Maxol is one of the few private, family-owned companies that has reached a 100-year milestone, a landmark moment for the fourth-generation business founded by the McMullan family in 1920. One of the key celebratory initiatives undertaken by the Group was the production of a centenary hardback book, Maxol 1920–2020: Celebrating the First Hundred Years of an Irish Family Company, which was written and compiled by Irish author and historian, Turtle Bunbury. The book captures Maxol’s 100-year legacy including the vision of William McMullan and the generations to follow.
Printing of the book was delayed to allow for the addition of a chapter on Maxol’s response to the COVID-19 crisis with the launch now scheduled for the end of November.
Since 2012, the company has invested almost €200M in both new sites and the redevelopment of its existing network. Despite the ongoing pandemic, this year saw a company investment of almost €20M across 16 sites including Dolphins Barn, Ballinteer, Dooradoyle, Ardbrae and Newbridge.
Maxol’s first greenfield location since 2016 was opened at Rathnew in Wicklow following an investment of €3.75M, creating 20 new jobs. Maxol Rathnew opened in the early days of the pandemic in Ireland with immediate modifications being made to the premises. A further €14M investment is planned for 2021, which will see the conclusion of this phase of the company’s Capex programme.
Maxol marked its move into the green energy sector in July with the launch of bright, a 100% green energy company founded in partnership with energy entrepreneurs Ciaran and Stephen Devine of Evermore Energy.
“We are a hugely ambitious company, continuously looking at ways in which we can differentiate, diversify and evolve,” added Brian. “Bright, which is the coming together of two family-owned businesses was a huge step for us, and indeed one of the most important on our environmental journey. Bright is a genuine challenger in the energy market; it is value led, easy to use and understand, and offers everything in one place using one tariff and app-based technology.”
Maxol’s environmental journey has evolved over many years as the company looks to reduce its environmental footprint and make the greener option the easier option for its customers. It was one of the first retailers to offer 100% compostable cups and lids, discounts are provided to customers who use a reusable cup when purchasing hot drinks, and the company has been installing compostable and recyclable bins across its service stations to support customers’ recycling efforts.

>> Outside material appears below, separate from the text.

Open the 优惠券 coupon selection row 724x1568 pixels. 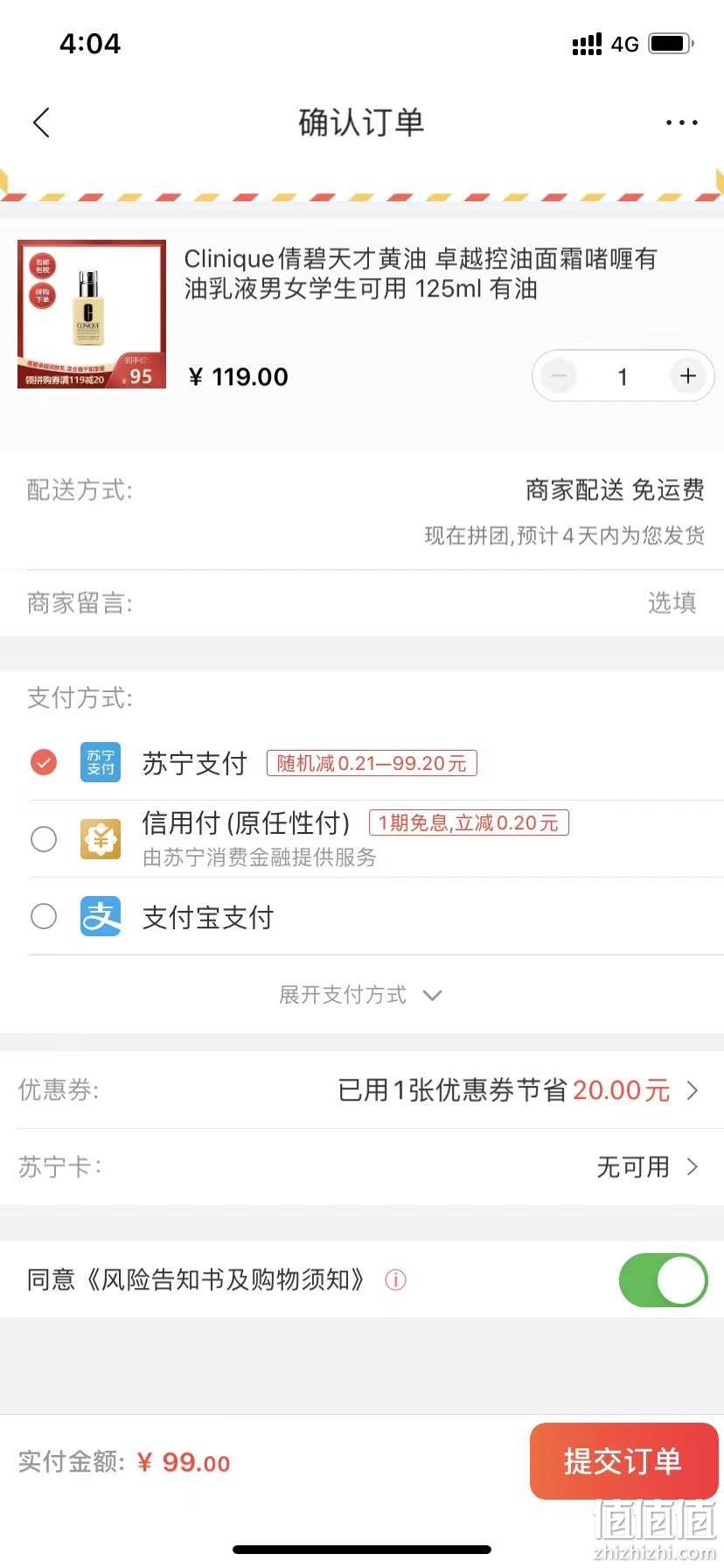[x=362, y=1090]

“We also harvest rainwater for our car washes,” he said. “It’s about the journey for us and taking steps to create a more sustainable business model. It isn’t something that can happen overnight, but we are taking a well-thought out and realistic approach when it comes to reducing our carbon footprint. Only in the last couple of weeks, we announced a new carbon offsetting programme in association with Greenprint, that aims to offset 100% of carbon emissions with our new premium fuel range. It’s another exciting step for us in the future of greener motoring.”

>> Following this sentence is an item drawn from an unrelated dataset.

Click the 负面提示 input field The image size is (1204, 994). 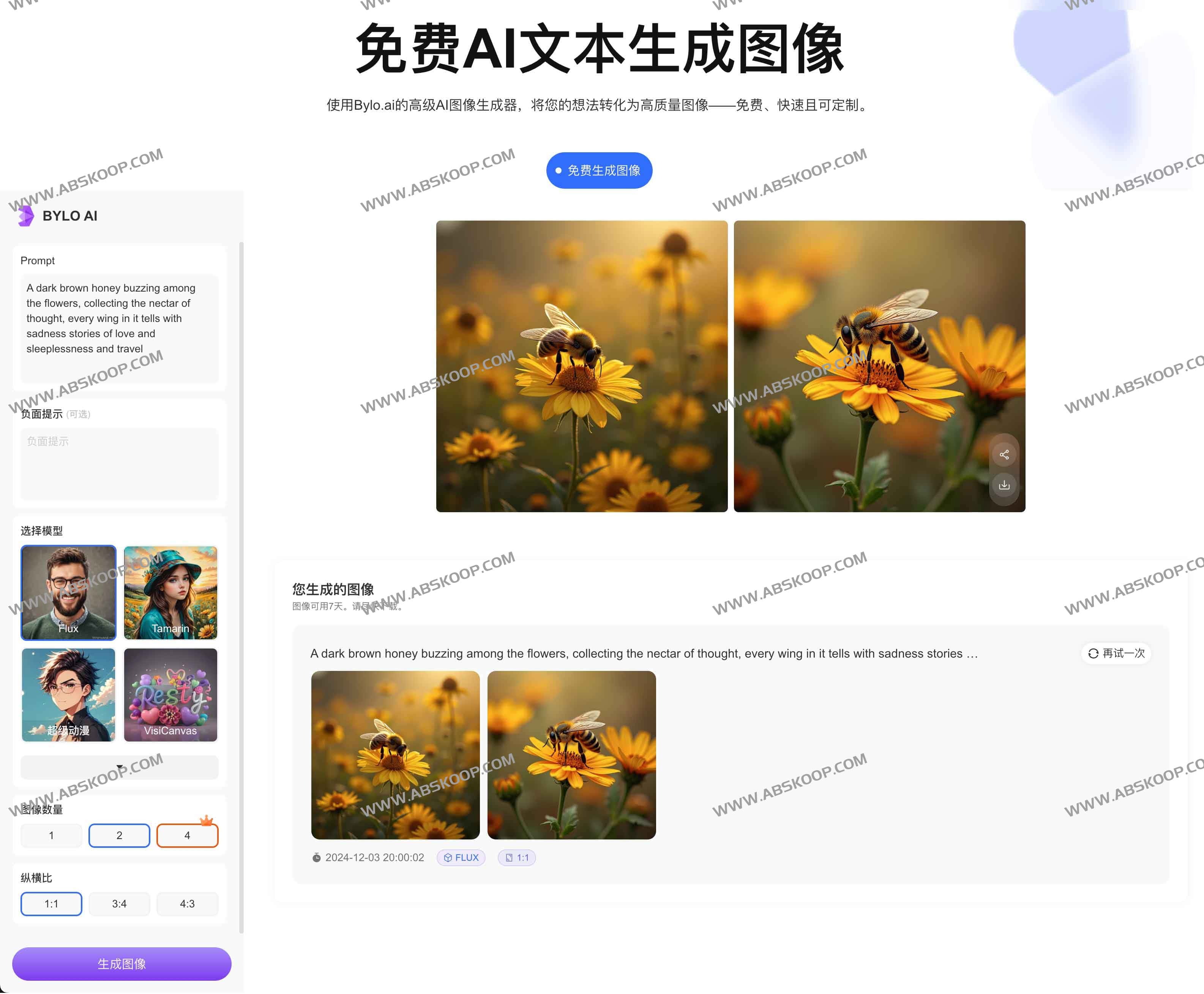tap(119, 464)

The company is also diversifying in other ways, including in its fuel offering. By providing a mosaic of different types of fuel including more bio-friendly fuels and other lower emission fuels, Maxol is ensuring it caters to every driver’s needs. The Group’s new Premium fuel range is a better fuel option with fewer pollutants and offers improved vehicle performance, better power and acceleration, whilst reducing engine deposits.
With electrification also gathering momentum, Maxol is ensuring its forecourts have an infrastructure in place to support greener motoring. There are now charging points at 8 Maxol service stations in Dublin, Cork, Wexford, Meath, Kerry, Derry, Antrim and Down.